While March 2021 is a time to throw back and reflect on events over the past year, it is also an opportunity to look forward. We are already marking new milestones in the next battle – the push to vaccinate as many of our population as possible in order to achieve high levels of immunity.
This week Covid-19 Response Minister Chris Hipkins made a striking announcement about our vaccination programme.
More than half of New Zealand's estimated 12,000 border workforce have now received their first vaccinations.
As of Wednesday this week, 9431 people had received their first doses. More than 70 per cent of those, or 6688 people, are in the Auckland region. I am advised that about 150 people, and climbing, have been vaccinated in Hawke's Bay.

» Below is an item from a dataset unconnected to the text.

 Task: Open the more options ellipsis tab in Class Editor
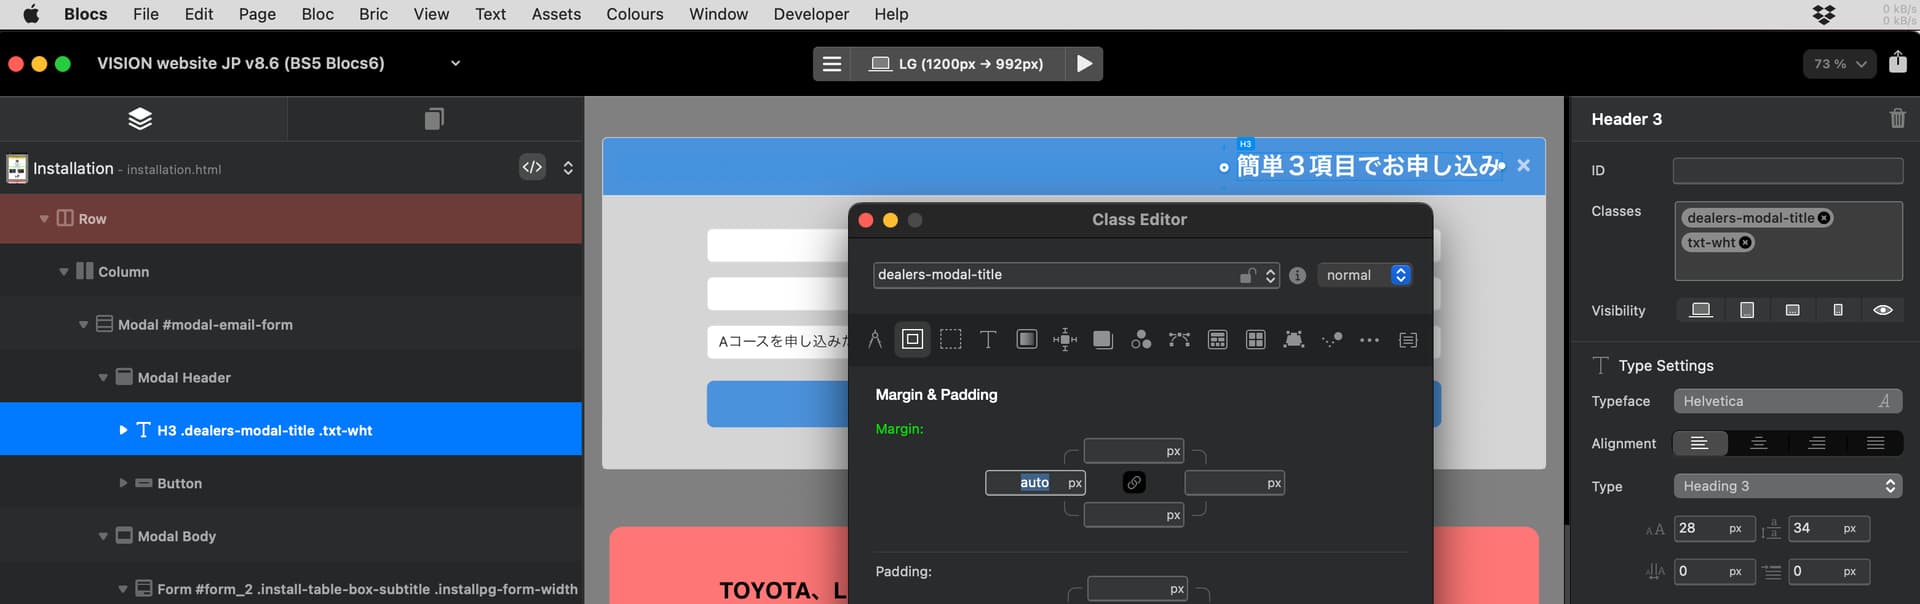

I take my hat off to Hawke's Bay nurse Linda St George who got the first vaccination in this region. It is the vaccinators like nurses who need protection first, as they embark on the programme to vaccinate border workers. After that, the border workers' families will be vaccinated, and our frontline health workers, and vulnerable or immune-compromised people, before a wider rollout.
They are receiving the Pfizer/BioNtech vaccine. It has Medsafe approval in New Zealand and has been held to the same high standard of vaccine safety as any other vaccine.
Our third major shipment of the Pfizer vaccine has now landed on our shores, courtesy of vital airfreight lanes we have kept open with Government support.
That shipment of 65,500 doses arrived at Auckland International Airport, bringing the country's total number of Covid-19 vaccines to date to more than 200,000. It means that, from next week, we can get into the next phase of vaccinating about 50,000 family and household contacts of the border workforces in our main centres.
Our border workforce is wider and more varied than you might think – and it includes the workers in our managed isolation and quarantine (MIQ) facilities.
Those who are most at risk of Covid-19, the cleaners, nurses who carry out health checks in MIQ, security staff, customs and border officials, hotel workers, airline staff, port authorities and vaccinators will be protected from this virus.
The next group of people, frontline health workers number about 57,000 people. They deal directly with patients who may have Covid-19 and can be potentially exposed while providing care. Offering this group the opportunity to be vaccinated will also help protect against the spread to other at-risk communities.
Finally, on vaccines: it does take an enormous amount of work by a lot of people to roll out an immunisation programme of this size. It's early days yet, but we have made a very strong start. Thank you to everyone who's agreed to be vaccinated. You are protecting us as well as yourselves.
Finally, on the subject of big numbers – keep scanning those QR codes. More than 2.7 million people have downloaded the Covid Tracer app, and on average more than 1.4 million scans happen every day.
It is critical to keep track of where you've been. Please continue to scan QR codes wherever you go and turn on Bluetooth tracing too.